┌─ Document passage

If you use an IDE, you're IDE most likely already has integration for Rust via it's package manager or plugin system

Visit this website to get a sense of the current state of IDE support.


What does Rust look like?

Rust comes from the C family of programming languages so it's syntax will probably already be familiar to you, comments and delimiters included.

However, as you walk up Rust's abstraction stairs, you may find some doors that look unfamiliar. I'll cover those in just a bit.


Applications

All Rust code is run as an executable binary application. These application are compiled down programs specialized to run on your native operating system. Rust calls these compilation "targets".

An application is nothing more than a program with a main function.

fn main() {
  // code goes here
}

If you are new to functions, don't worry. I'll explain that in more detail in just a bit. For now, just note that this is all you need to for the minimal Rust application.

└─
┌─ Data section

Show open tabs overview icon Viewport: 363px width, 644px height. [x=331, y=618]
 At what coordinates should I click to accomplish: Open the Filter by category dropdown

└─
┌─ Data section

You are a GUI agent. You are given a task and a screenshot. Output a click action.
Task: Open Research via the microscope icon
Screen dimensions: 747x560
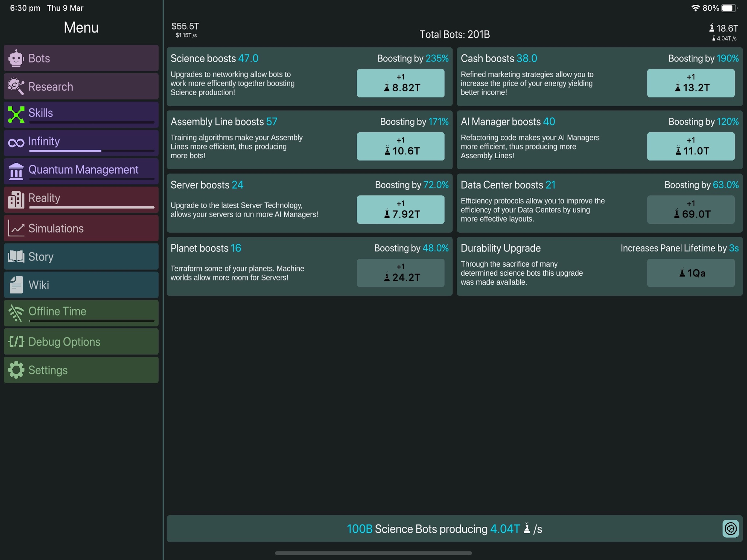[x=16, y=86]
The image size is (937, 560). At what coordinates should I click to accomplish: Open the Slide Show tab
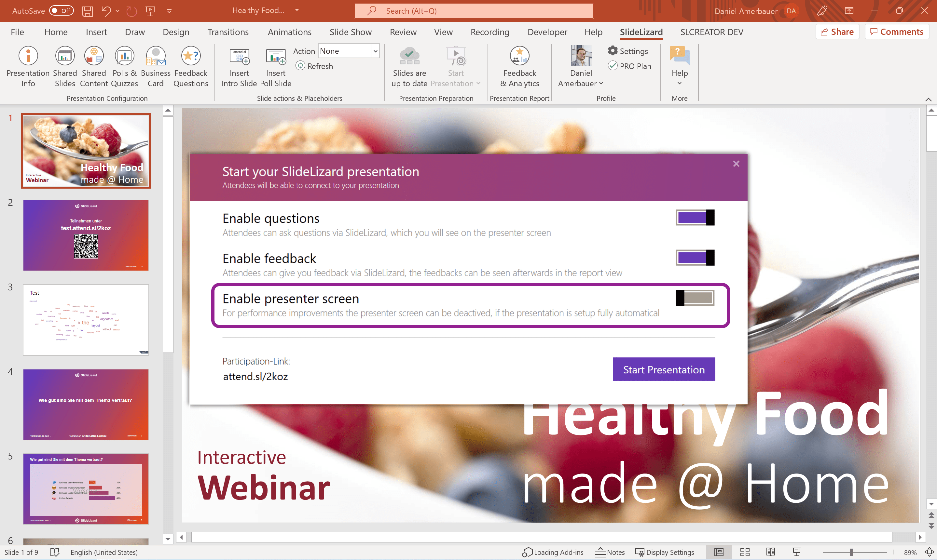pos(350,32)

└─
┌─ Data section

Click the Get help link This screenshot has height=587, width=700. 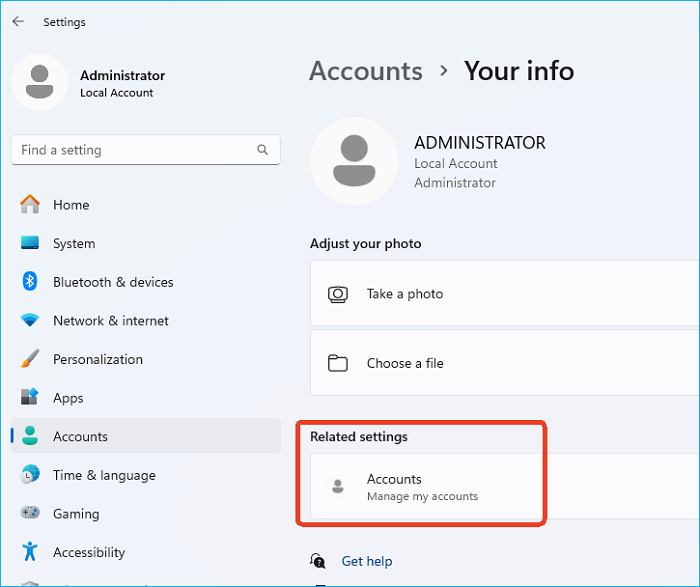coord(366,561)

└─

## Written tasks
#1 Return the part of the Rust introduction from "However, as you" up to and including "minimal Rust application.", word for word.
#2 Please carry the Rust introduction forward from the point where it stops.
The rows have no connection to the Rust introduction.

## Task-by-task answers
#1
However, as you walk up Rust's abstraction stairs, you may find some doors that look unfamiliar. I'll cover those in just a bit.


Applications

All Rust code is run as an executable binary application. These application are compiled down programs specialized to run on your native operating system. Rust calls these compilation "targets".

An application is nothing more than a program with a main function.

fn main() {
  // code goes here
}

If you are new to functions, don't worry. I'll explain that in more detail in just a bit. For now, just note that this is all you need to for the minimal Rust application.

#2
Bootstrapping and running applications

While you could compile simple programs with rustc, Rusts native compiler, and run them, you can afford yourself a greater velocity in future development using a higher level workflow. Cargo is the tool that will provide that workflow.

cargo is Rust's official build tool. Cargo also makes it easy to bootstrap applications.

$ cargo new --bin hello

This should have generated a directory called hello with some files inside.

$ ls hello/**
hello/Cargo.toml

hello/src:
main.rs

The files with .rs extensions are source files that contain Rust code.

Step into the hello directory and run cargo run

You should see something like this

$ cargo run
   Compiling hello v0.1.0 (file:///private/tmp/hello)
    Finished dev [unoptimized + debuginfo] target(s) in 0.87 secs
     Running `target/debug/hello`
Hello, world!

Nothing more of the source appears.